Pfarrer Wilhelm Anton Schlottmann wurde am 02. Juni 1835 in Erwitte geboren. Das Gymnasium besuchte er in Paderborn und Arnsberg, wo er im Herbst 1856 die Reifeprüfung bestand. In Münster und Paderborn studierte er Theologie. Am 17. August 1860 wurde er in Paderborn zum Priester geweiht. Pfr. Schlottmann wirkte als Vikar in Wetter und als Kaplan der Pfarrei Großwanzleben in Meyendorf vom 22. Februar 1861 an. Katharinenvikar in Erwitte war er vom 20. Oktober 1870, bis er am 15. Dezember 1873 Pfarrer von Geithe wurde. Am 26. September 1892 übernahm er die Pfarrei in Schwaney.

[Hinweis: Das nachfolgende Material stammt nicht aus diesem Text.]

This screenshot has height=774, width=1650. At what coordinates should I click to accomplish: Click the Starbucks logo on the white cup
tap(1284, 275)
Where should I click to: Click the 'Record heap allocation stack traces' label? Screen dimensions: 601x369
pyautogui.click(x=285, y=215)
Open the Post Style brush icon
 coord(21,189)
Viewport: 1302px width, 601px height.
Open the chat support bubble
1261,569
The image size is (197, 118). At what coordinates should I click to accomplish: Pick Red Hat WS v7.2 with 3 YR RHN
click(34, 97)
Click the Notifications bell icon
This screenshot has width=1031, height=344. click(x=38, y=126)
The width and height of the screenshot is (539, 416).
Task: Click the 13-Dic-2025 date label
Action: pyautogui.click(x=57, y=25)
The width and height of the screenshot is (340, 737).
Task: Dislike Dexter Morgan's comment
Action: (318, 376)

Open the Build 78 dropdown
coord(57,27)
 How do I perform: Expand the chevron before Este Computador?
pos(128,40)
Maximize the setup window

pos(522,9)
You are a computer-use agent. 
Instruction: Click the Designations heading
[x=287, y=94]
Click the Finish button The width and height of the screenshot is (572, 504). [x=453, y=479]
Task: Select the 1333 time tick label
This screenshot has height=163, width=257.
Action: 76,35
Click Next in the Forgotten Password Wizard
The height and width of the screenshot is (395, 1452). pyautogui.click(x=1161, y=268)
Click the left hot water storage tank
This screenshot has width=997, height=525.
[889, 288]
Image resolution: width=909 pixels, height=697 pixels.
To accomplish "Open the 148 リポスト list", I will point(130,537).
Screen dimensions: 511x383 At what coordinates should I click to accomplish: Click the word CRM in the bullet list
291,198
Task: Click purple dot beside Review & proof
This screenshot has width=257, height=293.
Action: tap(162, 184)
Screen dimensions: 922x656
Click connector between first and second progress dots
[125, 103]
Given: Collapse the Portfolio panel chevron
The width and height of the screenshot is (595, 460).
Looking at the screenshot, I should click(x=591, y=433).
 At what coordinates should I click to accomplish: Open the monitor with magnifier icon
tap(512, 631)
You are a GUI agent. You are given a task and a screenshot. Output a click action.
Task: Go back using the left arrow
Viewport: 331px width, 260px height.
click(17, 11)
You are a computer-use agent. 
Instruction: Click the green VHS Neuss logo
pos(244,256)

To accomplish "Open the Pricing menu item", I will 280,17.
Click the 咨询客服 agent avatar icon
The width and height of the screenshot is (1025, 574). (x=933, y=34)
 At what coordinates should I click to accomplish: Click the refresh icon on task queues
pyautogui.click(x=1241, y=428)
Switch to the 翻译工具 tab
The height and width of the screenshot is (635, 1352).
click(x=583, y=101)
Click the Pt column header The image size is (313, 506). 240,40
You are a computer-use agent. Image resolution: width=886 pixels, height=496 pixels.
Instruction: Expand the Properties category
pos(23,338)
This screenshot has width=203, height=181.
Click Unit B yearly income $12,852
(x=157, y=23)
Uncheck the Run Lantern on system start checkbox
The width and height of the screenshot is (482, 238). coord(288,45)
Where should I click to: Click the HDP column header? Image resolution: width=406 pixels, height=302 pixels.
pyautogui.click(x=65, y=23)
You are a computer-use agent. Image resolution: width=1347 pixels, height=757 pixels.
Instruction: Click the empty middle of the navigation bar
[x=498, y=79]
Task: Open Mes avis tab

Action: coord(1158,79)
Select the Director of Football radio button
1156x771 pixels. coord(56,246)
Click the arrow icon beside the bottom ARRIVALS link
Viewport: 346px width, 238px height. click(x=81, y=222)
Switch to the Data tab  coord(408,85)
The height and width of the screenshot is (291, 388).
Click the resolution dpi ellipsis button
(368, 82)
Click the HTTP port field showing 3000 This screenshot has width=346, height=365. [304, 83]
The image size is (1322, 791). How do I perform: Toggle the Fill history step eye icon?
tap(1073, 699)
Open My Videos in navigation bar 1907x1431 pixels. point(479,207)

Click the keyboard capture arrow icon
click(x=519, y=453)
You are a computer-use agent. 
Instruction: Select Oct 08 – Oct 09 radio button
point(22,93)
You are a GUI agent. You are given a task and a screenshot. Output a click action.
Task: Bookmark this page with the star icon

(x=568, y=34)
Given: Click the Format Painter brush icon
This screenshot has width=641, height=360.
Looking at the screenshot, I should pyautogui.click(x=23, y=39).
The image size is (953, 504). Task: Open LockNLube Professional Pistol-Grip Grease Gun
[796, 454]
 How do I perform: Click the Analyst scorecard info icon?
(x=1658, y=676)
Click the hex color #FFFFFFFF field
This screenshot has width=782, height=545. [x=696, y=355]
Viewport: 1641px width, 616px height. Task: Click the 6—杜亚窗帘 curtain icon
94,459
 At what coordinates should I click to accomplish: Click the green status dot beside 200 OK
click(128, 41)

Am Tag des großen Dorfbrandes am 08. Mai 1895 war der Pfarrer nicht im Ort anwesend. Er weilte bei den Schwestern im Driburger Krankenhaus. Da kam die Drahtnachricht von dem Unglück über die Egge. „Nun habe ich weiter nichts behalten als dieses hier“, sagte er und hob sein Brevier in die Höhe. Kirche, Pfarrhaus und über 40 Gebäude waren zum Raub der Flammen geworden.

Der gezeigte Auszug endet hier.